Output each line from the one that contains "Instruction: Select the Products box icon" to the final line of the data below, exactly, and include nothing else.

*** Block opens ***

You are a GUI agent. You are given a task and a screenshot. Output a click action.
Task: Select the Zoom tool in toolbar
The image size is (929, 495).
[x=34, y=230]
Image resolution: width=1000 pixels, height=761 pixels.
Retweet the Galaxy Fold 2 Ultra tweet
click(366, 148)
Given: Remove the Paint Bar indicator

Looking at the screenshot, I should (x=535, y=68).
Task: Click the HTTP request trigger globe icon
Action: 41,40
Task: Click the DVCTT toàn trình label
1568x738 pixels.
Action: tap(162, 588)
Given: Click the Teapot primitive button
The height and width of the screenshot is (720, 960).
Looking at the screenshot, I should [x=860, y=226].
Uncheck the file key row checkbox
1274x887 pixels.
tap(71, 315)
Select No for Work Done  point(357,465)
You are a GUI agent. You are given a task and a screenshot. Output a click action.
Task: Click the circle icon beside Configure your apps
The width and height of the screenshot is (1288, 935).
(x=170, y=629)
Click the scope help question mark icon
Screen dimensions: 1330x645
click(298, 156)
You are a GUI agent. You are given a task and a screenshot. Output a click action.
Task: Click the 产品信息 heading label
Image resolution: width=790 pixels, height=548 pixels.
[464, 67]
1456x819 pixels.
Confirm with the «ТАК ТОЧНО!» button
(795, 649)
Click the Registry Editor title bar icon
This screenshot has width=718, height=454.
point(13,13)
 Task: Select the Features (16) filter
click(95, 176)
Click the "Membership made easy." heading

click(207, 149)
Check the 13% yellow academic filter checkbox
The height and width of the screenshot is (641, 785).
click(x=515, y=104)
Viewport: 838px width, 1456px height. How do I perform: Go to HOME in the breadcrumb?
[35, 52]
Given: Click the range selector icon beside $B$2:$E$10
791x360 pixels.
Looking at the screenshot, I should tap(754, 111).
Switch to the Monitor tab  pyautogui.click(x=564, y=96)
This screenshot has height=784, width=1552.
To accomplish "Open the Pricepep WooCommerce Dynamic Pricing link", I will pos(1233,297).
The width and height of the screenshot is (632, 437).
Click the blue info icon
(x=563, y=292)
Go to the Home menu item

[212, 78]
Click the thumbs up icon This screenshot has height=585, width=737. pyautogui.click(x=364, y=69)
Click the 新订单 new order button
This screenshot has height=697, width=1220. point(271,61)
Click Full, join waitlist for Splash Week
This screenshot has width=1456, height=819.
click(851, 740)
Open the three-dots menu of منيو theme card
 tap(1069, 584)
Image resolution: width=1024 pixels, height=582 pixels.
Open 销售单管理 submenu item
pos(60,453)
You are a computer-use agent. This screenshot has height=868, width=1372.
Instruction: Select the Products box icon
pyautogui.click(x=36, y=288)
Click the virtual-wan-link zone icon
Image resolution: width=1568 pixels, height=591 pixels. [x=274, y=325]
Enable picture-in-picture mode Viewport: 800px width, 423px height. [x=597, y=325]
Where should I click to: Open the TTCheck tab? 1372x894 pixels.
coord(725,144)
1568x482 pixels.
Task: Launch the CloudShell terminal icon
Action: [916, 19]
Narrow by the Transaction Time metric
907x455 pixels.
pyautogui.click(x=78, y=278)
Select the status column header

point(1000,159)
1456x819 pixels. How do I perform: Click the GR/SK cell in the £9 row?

*** Block closes ***

• [Written answer]:
Instruction: Select the Products box icon
pyautogui.click(x=36, y=288)
Click the virtual-wan-link zone icon
Image resolution: width=1568 pixels, height=591 pixels. [x=274, y=325]
Enable picture-in-picture mode Viewport: 800px width, 423px height. [x=597, y=325]
Where should I click to: Open the TTCheck tab? 1372x894 pixels.
coord(725,144)
1568x482 pixels.
Task: Launch the CloudShell terminal icon
Action: [916, 19]
Narrow by the Transaction Time metric
907x455 pixels.
pyautogui.click(x=78, y=278)
Select the status column header

point(1000,159)
1456x819 pixels. How do I perform: Click the GR/SK cell in the £9 row?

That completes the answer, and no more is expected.